Besancenot est très conscient de sa dénégation
du marxisme. Ceci est apparu clairement lorsqu’il a dû répondre à une question
émanant de l’auditoire, à savoir pourquoi il s’était publiquement
dissocié du trotskysme. Il n’a donné sa réponse à cette question qu’à
la fin de la réunion et y a répondu avec beaucoup de véhémence.
« Je ne me suis jamais défini comme militant
trotskyste », a-t-il répondu. Il est membre d’une organisation
trotskyste et a beaucoup de respect pour Trotsky, a-t-il affirmé, mais il a
également beaucoup de respect « pour d’autres courants, tels le courant
libertaire et le syndicalisme. » Il critique la Révolution russe parce
qu’elle n’était pas démocratique. Il se fonde aussi sur
d’autres révolutions telles la révolution espagnole et la révolution
cubaine.
Il a déclaré que se concentrer sur le trotskysme
équivalait au « sectarisme. » Il est et reste un « révolutionnaire, »
a déclaré Besancenot, mais son but est d’unir toutes les organisations
qui se trouvent à gauche de la « gauche plurielle », à savoir celles
qui ne sont pas directement associées au Parti socialiste.
Ce n’est pas seulement une question d’étiquettes
politiques.

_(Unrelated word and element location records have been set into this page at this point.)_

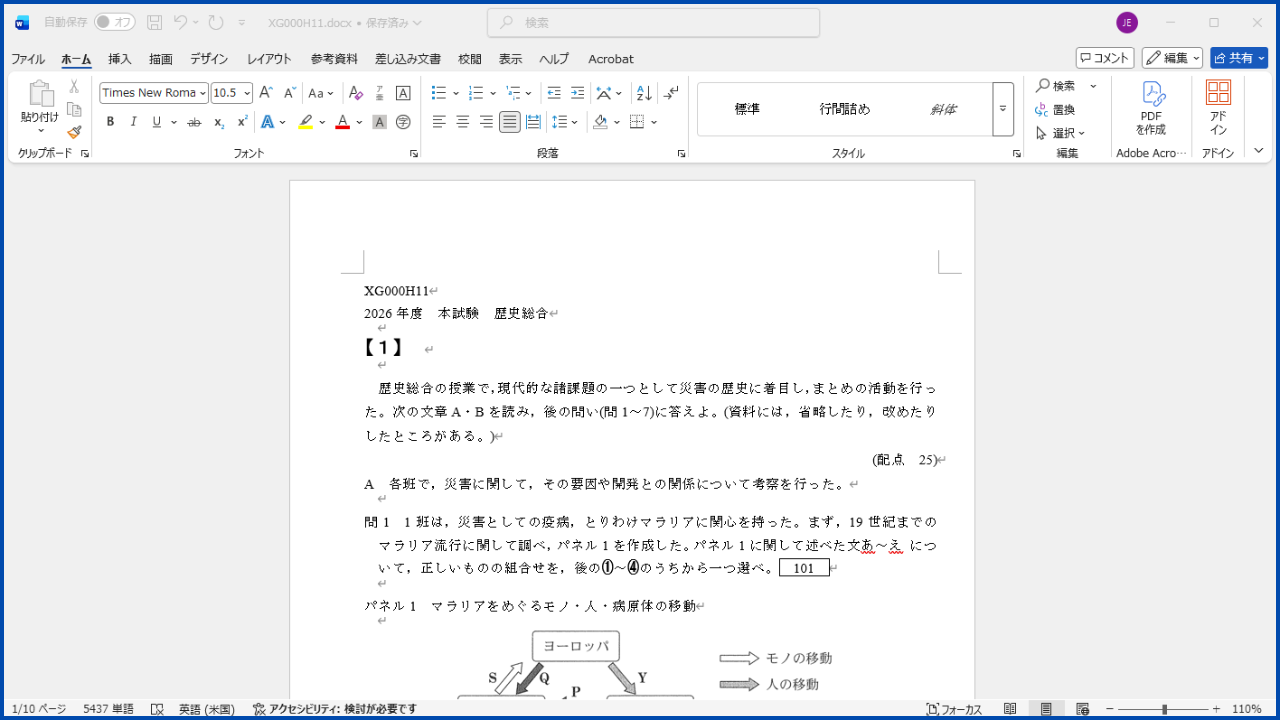Image resolution: width=1280 pixels, height=720 pixels.
Task: Create a PDF with Adobe Acrobat
Action: pos(1150,108)
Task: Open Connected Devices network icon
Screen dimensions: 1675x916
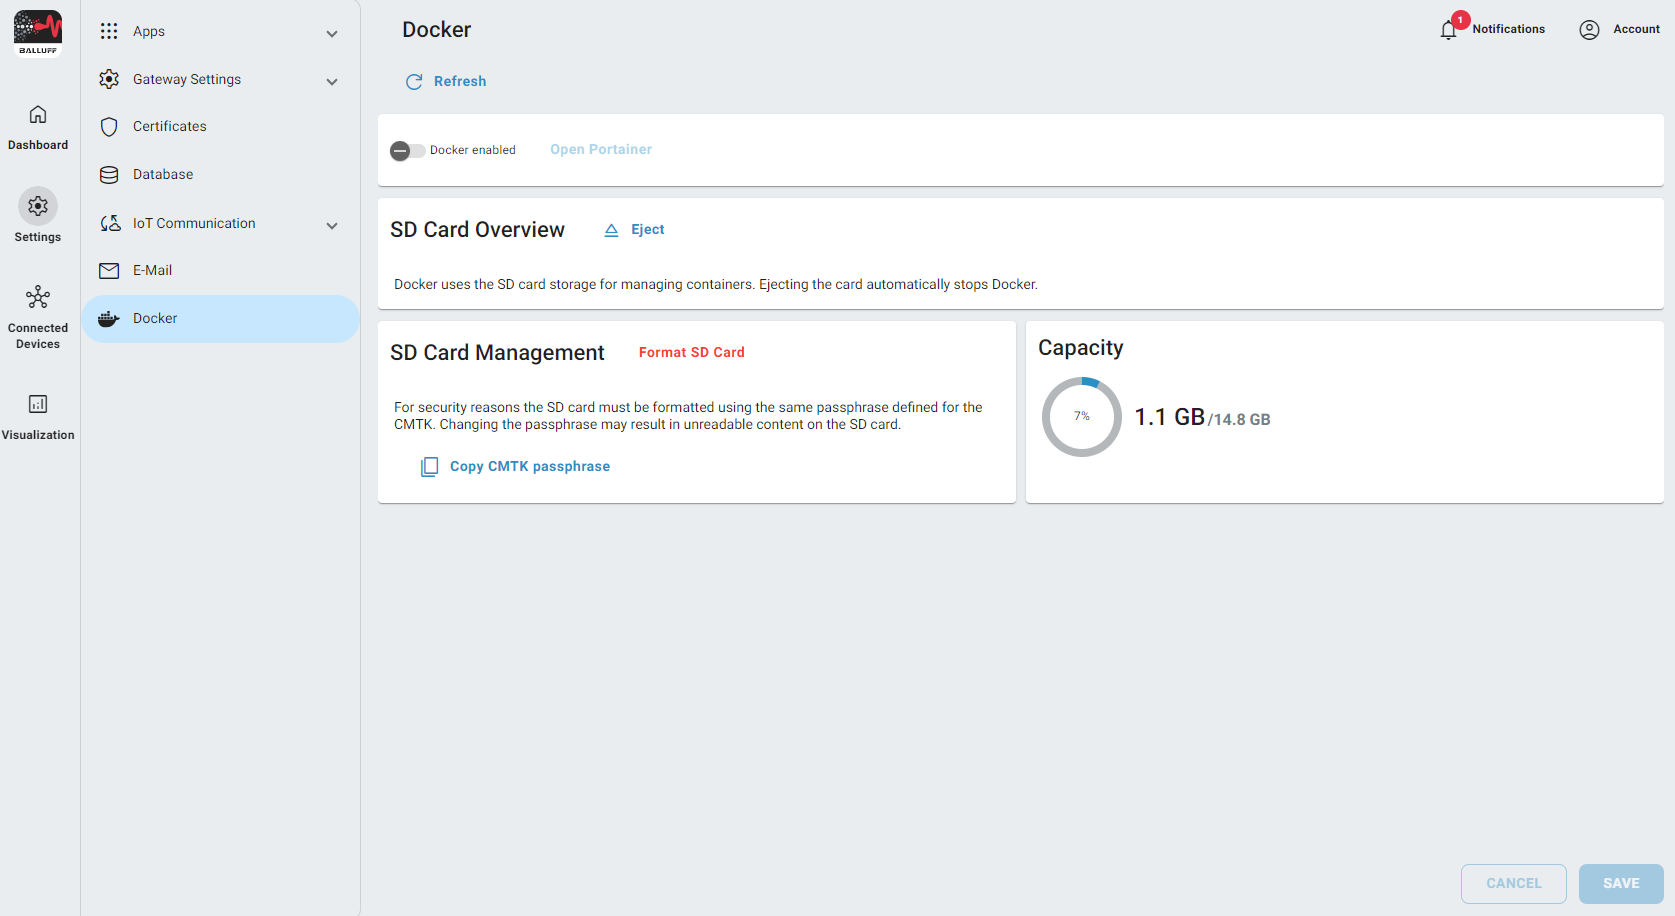Action: pyautogui.click(x=38, y=297)
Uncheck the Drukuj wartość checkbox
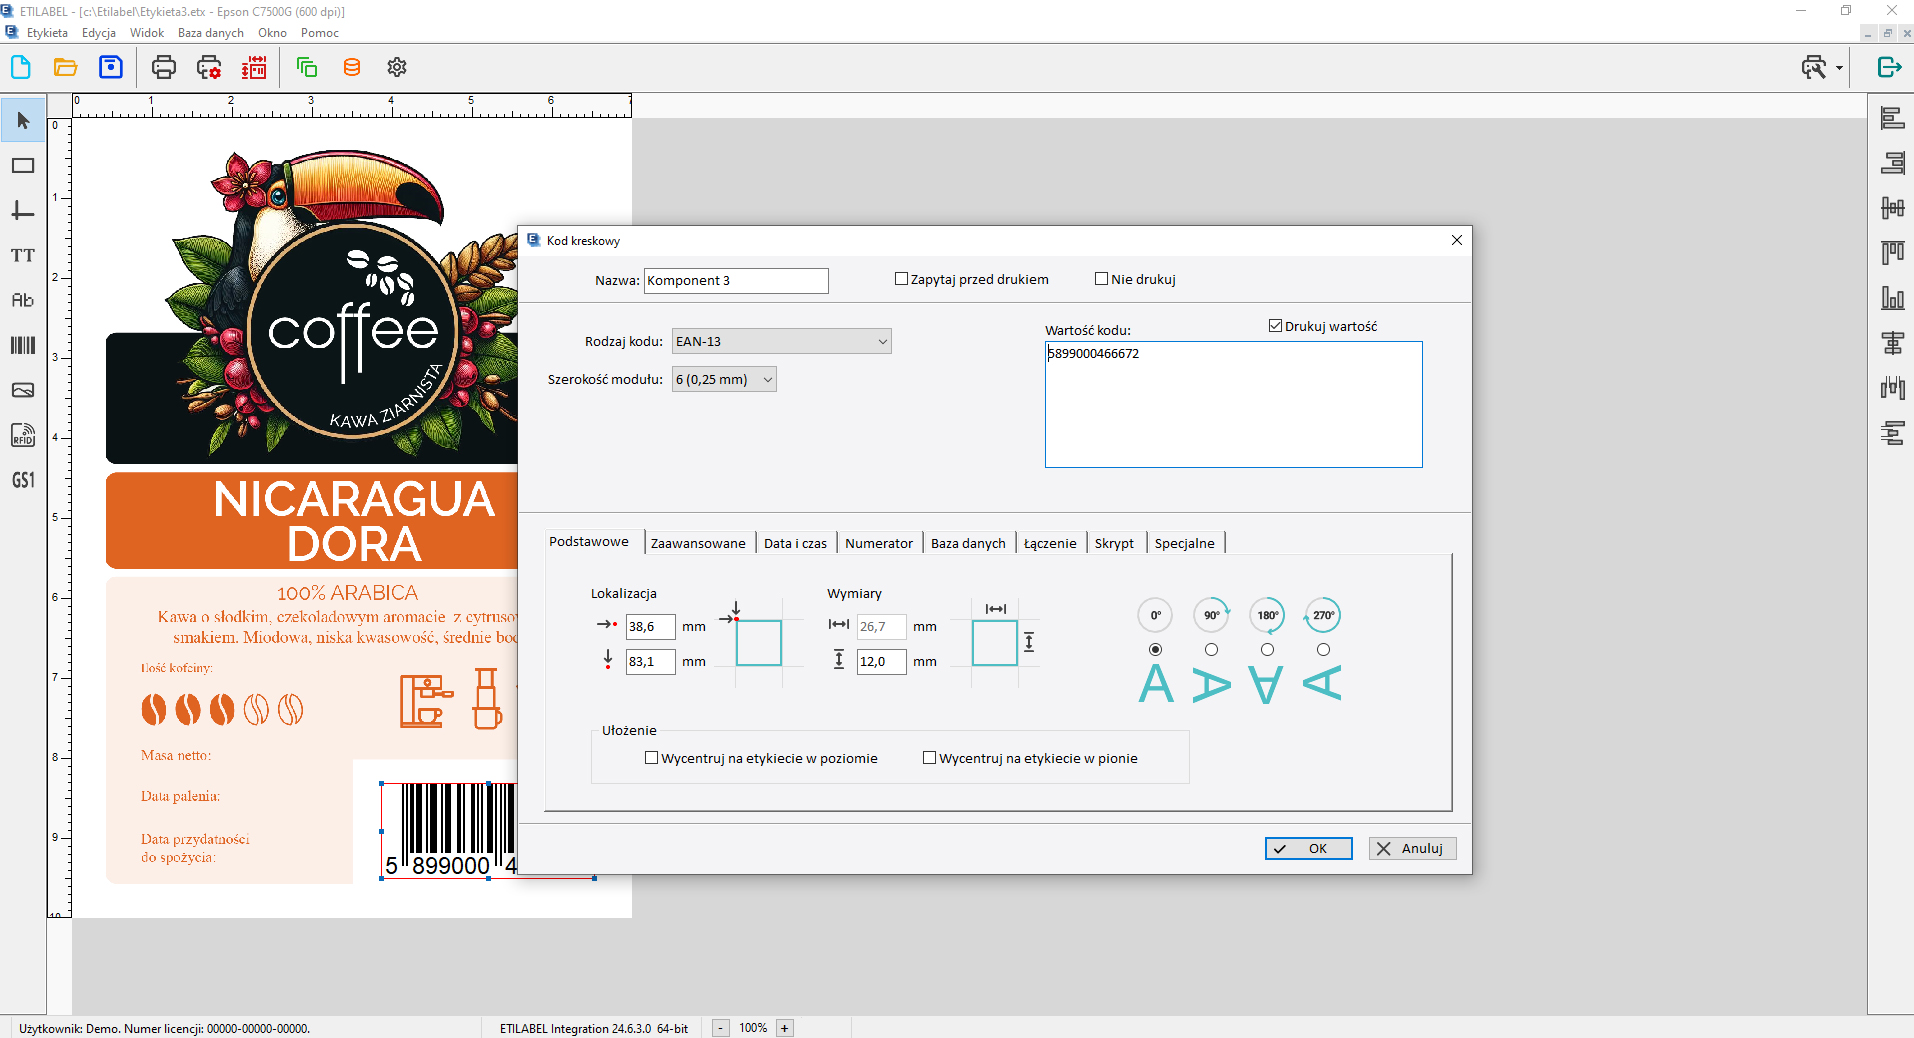Screen dimensions: 1914x1038 click(x=1275, y=326)
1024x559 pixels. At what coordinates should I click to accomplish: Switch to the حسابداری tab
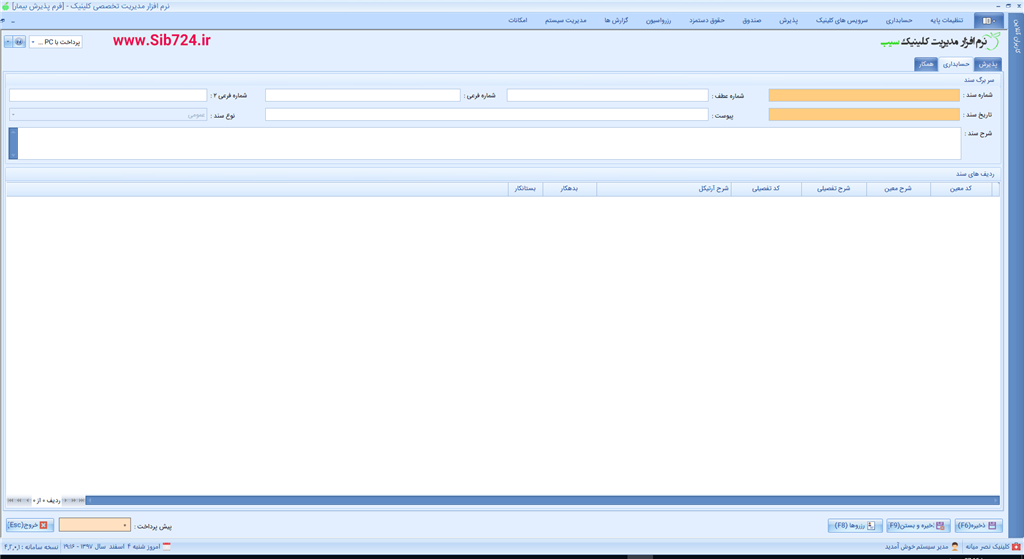pyautogui.click(x=956, y=64)
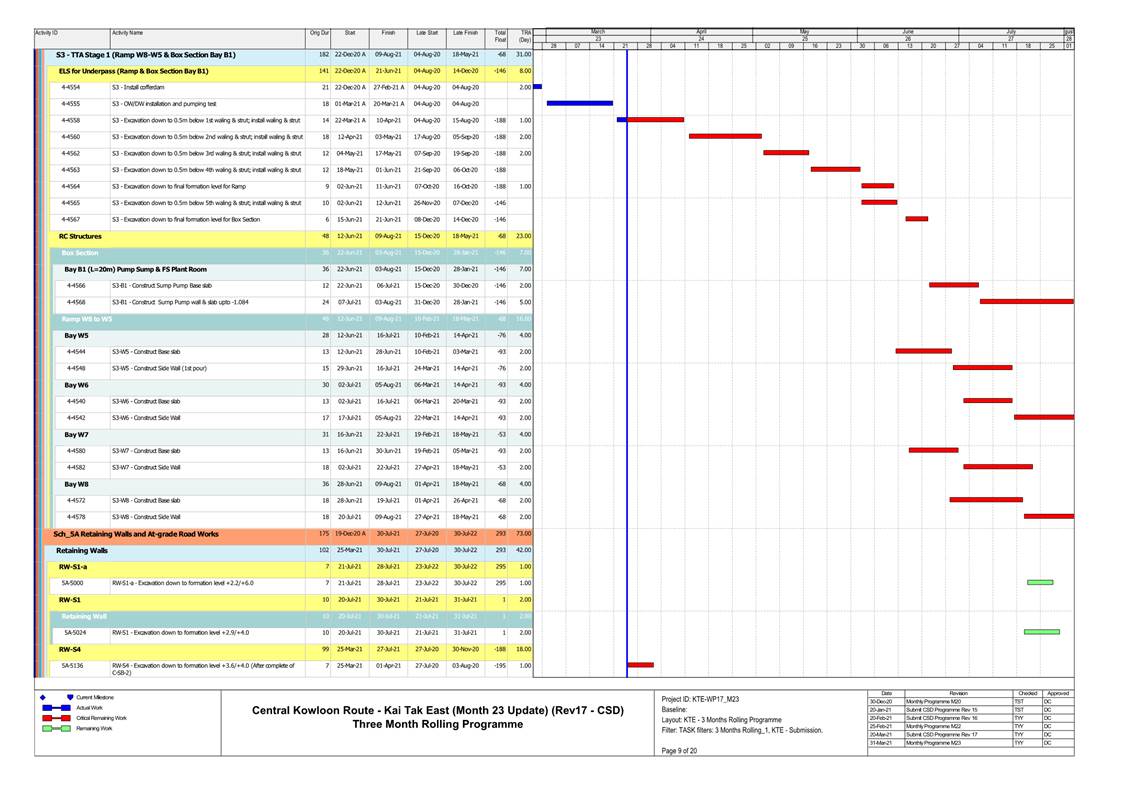Click the Late Finish column header
Viewport: 1139px width, 805px height.
(x=465, y=33)
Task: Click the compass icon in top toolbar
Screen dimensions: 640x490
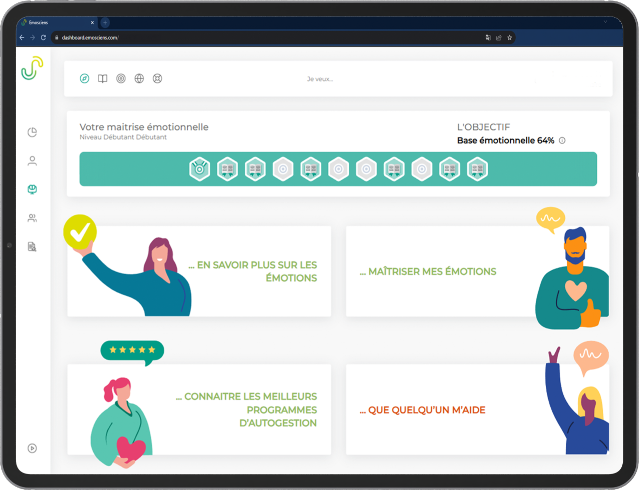Action: [84, 79]
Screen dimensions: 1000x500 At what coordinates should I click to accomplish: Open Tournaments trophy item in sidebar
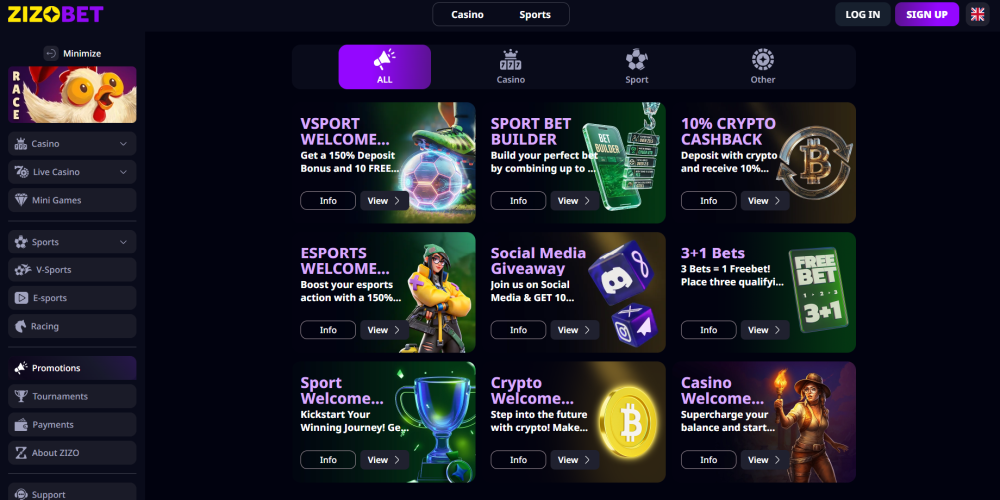[x=72, y=396]
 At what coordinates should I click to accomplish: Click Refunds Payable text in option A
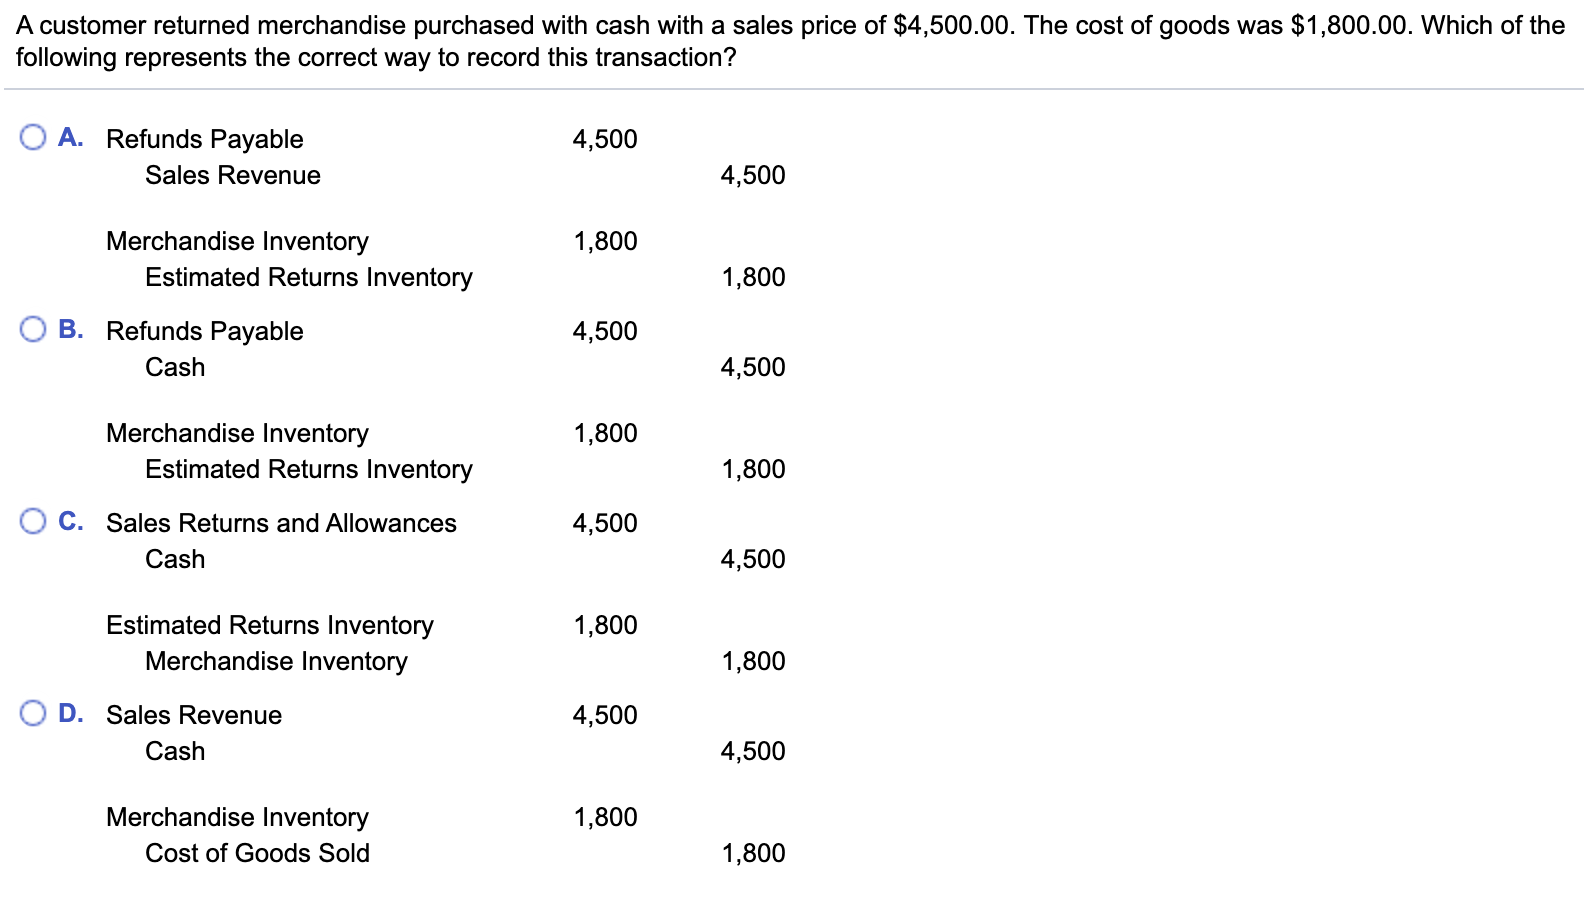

Le trotskysme, rejeté et dénoncé par Besancenot comme étant du
sectarisme, est en fait l’insistance du marxisme à tirer les leçons des
expériences historiques de la classe ouvrière. Trotsky était intransigeant
là-dessus. Si la classe ouvrière est incapable de tirer les leçons de ses
victoires et de ses défaites passées, alors elle sera condamnée à endurer les
mêmes expériences amères encore et toujours.
Trotsky tira tout spécialement une leçon
décisive de la Révolution espagnole où une organisation, le POUM, tout comme la
LCR aujourd’hui, avait élevé l’objectif de l’unité de la
gauche au-dessus de la lutte pour les principes marxistes. Au plus fort de la
révolution, le POUM trahissait la classe ouvrière en rejoignant le gouvernement
de front populaire et en scellant la défaite du soulèvement ouvrier.
Aujourd’hui, cependant, la LCR se trouve bien plus à droite que ne
l’était le POUM dans les années 1930 et n’est qu’une ombre
pâle de la politique française officielle.